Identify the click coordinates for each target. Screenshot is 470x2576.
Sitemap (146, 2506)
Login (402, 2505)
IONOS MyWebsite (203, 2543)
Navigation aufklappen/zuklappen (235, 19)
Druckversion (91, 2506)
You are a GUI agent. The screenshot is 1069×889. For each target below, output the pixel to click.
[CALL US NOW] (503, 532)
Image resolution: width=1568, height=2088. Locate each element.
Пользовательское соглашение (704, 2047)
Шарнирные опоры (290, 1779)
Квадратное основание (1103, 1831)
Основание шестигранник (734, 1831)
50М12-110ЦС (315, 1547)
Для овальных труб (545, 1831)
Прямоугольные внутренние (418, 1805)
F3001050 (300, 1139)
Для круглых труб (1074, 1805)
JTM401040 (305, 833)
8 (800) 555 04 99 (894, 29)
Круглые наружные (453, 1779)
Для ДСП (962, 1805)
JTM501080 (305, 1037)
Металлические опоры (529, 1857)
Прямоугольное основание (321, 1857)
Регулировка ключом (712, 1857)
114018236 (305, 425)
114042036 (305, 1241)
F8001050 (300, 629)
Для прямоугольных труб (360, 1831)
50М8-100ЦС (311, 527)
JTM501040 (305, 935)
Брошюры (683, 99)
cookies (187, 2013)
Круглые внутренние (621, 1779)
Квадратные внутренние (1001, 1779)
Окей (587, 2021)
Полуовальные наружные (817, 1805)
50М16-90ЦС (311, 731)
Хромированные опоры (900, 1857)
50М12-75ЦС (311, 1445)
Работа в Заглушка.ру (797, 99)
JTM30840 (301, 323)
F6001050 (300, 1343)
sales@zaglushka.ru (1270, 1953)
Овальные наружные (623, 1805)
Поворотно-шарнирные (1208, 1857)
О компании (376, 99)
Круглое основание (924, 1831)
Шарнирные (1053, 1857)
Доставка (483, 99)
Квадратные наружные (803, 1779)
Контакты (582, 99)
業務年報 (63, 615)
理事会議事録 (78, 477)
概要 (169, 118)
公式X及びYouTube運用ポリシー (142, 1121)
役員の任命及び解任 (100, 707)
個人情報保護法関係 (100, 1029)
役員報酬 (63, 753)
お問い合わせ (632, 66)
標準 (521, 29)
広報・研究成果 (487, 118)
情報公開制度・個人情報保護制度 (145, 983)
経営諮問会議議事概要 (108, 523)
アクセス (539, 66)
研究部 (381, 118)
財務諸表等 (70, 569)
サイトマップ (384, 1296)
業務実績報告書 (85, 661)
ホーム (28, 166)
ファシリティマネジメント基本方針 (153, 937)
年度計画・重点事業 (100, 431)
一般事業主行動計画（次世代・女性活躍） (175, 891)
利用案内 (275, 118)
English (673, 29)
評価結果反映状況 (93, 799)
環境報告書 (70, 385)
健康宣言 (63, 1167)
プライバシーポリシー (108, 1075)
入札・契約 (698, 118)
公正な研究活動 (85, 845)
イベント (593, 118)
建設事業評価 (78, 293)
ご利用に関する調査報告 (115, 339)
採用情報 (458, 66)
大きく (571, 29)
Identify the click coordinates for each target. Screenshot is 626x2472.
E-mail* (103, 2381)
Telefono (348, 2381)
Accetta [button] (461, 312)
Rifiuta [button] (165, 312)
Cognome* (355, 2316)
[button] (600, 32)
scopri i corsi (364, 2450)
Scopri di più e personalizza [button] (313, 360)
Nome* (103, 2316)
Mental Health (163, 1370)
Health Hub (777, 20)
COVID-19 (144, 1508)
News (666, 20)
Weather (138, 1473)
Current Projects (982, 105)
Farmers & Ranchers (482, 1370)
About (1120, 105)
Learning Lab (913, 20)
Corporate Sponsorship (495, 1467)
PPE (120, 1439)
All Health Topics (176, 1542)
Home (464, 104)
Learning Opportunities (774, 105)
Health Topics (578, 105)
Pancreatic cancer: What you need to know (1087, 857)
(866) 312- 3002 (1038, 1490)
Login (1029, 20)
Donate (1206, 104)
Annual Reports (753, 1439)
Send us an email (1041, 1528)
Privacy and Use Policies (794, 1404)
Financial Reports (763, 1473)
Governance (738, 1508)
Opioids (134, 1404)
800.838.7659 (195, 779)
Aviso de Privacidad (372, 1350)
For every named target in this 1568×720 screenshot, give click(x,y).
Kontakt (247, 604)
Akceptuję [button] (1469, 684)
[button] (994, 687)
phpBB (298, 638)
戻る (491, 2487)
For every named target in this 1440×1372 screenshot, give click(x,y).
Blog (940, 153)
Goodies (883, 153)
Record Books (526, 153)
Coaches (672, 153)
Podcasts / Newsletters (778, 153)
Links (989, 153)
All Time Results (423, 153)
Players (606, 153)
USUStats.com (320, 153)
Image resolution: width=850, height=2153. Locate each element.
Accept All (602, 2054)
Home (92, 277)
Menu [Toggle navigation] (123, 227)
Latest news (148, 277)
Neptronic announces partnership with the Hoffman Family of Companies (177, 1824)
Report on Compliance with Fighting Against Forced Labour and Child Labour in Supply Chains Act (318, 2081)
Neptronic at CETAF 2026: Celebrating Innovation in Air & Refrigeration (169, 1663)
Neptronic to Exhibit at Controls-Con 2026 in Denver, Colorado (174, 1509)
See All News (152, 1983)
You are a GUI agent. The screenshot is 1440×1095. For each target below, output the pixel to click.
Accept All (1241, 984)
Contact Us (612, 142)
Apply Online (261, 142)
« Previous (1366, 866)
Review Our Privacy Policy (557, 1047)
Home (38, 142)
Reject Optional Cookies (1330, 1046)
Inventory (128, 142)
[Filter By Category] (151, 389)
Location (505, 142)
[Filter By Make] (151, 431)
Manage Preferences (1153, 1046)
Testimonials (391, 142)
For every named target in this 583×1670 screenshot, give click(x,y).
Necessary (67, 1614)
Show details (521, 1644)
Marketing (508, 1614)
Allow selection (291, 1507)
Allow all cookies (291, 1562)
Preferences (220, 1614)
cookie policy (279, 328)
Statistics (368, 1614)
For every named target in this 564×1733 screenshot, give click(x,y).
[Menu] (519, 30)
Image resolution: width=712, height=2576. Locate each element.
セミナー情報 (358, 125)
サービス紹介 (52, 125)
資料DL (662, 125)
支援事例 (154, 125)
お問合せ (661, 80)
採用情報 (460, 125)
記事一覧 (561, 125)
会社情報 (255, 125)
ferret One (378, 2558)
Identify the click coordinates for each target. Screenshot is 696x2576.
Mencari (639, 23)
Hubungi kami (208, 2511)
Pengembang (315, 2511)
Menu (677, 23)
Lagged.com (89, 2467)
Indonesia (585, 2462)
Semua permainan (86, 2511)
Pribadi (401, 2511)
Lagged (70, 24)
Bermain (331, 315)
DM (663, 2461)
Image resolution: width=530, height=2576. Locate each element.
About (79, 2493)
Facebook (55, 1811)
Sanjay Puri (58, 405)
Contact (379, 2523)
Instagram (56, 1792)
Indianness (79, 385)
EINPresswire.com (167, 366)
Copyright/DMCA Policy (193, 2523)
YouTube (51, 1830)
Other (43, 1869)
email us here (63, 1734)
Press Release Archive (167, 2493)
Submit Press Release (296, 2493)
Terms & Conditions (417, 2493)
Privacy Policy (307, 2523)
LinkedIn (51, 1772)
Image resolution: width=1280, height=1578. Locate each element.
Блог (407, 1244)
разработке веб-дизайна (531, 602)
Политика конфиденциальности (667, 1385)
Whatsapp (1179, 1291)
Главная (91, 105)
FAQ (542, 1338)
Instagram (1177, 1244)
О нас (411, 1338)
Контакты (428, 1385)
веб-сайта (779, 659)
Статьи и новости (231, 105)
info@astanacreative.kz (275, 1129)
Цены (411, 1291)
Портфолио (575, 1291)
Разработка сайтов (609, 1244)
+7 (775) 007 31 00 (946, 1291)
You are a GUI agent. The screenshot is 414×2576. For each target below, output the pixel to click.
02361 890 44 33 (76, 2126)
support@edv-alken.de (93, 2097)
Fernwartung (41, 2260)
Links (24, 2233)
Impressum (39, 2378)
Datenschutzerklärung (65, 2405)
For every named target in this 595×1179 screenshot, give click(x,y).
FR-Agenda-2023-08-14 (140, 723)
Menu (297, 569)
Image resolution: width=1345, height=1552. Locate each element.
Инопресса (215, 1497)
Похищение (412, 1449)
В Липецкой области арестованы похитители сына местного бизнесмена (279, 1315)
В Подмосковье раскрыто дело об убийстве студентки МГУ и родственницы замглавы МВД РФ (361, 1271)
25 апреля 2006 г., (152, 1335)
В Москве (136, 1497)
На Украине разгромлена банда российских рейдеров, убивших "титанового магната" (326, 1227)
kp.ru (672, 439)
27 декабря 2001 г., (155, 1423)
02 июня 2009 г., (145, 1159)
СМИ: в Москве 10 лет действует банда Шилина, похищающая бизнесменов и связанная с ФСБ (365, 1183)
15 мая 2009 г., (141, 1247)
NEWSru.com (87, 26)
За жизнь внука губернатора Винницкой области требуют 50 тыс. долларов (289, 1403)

######

| WORK TO DO |
Please rewrite the material, starting with its first line and going on through the line with "Пользовательское соглашение (704, 2047)", keeping every line and shifting each number in the click coordinates up by 5.

| ANSWER TO THE PROBLEM |
Identify the click coordinates for each target. Screenshot is 470x2576.
Sitemap (151, 2511)
Login (407, 2510)
IONOS MyWebsite (208, 2548)
Navigation aufklappen/zuklappen (240, 24)
Druckversion (96, 2511)
You are a GUI agent. The screenshot is 1069×889. For each target below, output the pixel to click.
[CALL US NOW] (508, 537)
Image resolution: width=1568, height=2088. Locate each element.
Пользовательское соглашение (709, 2052)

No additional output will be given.